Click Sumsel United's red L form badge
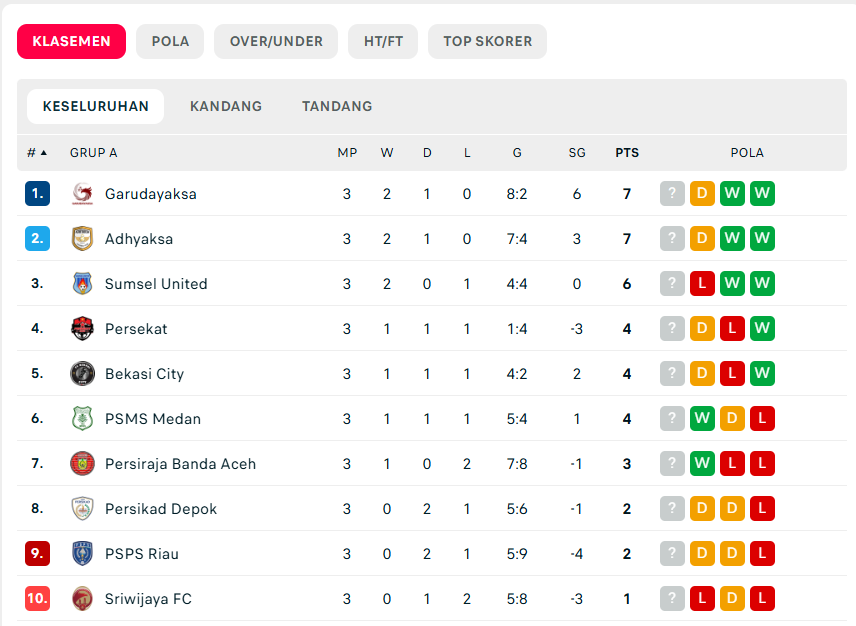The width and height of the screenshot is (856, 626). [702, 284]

...

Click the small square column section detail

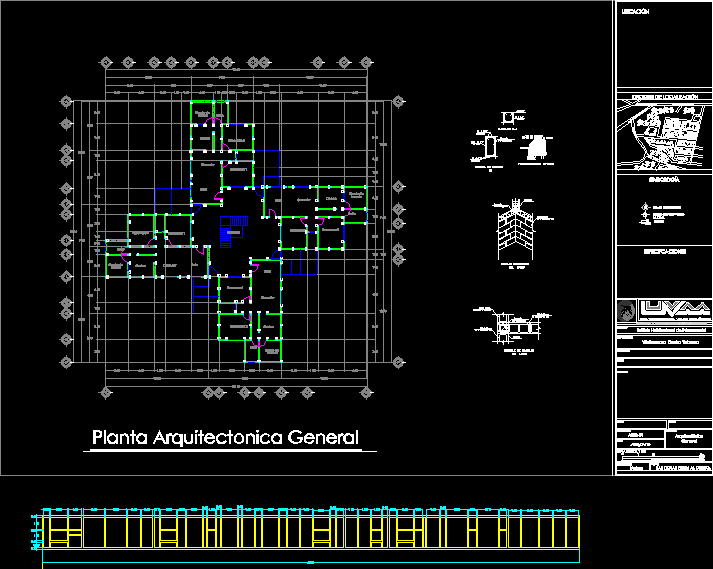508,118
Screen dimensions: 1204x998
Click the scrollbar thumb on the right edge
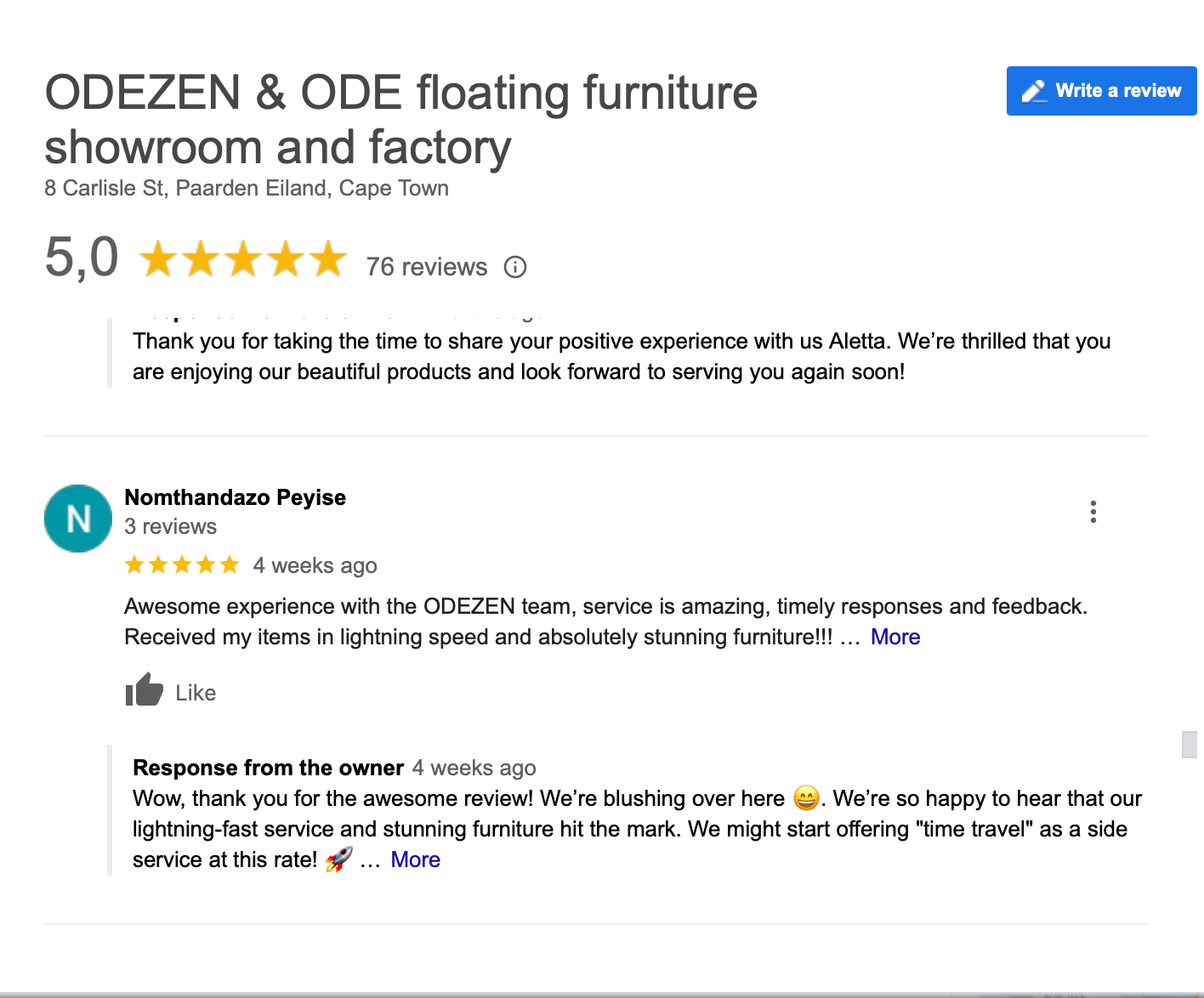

--

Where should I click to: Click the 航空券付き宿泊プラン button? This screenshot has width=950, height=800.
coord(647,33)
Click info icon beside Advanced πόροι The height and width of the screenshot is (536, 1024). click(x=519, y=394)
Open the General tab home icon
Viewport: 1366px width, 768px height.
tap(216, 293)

| What you will do |
Extract the part of the records that opens with the line containing "Click the small square column section detail" and closes with the line containing "Click the scrollbar thumb on the right edge". Take only those lines, exactly, and no pictures.

| Your solution |
Click the small square column section detail

508,118
Screen dimensions: 1204x998
Click the scrollbar thumb on the right edge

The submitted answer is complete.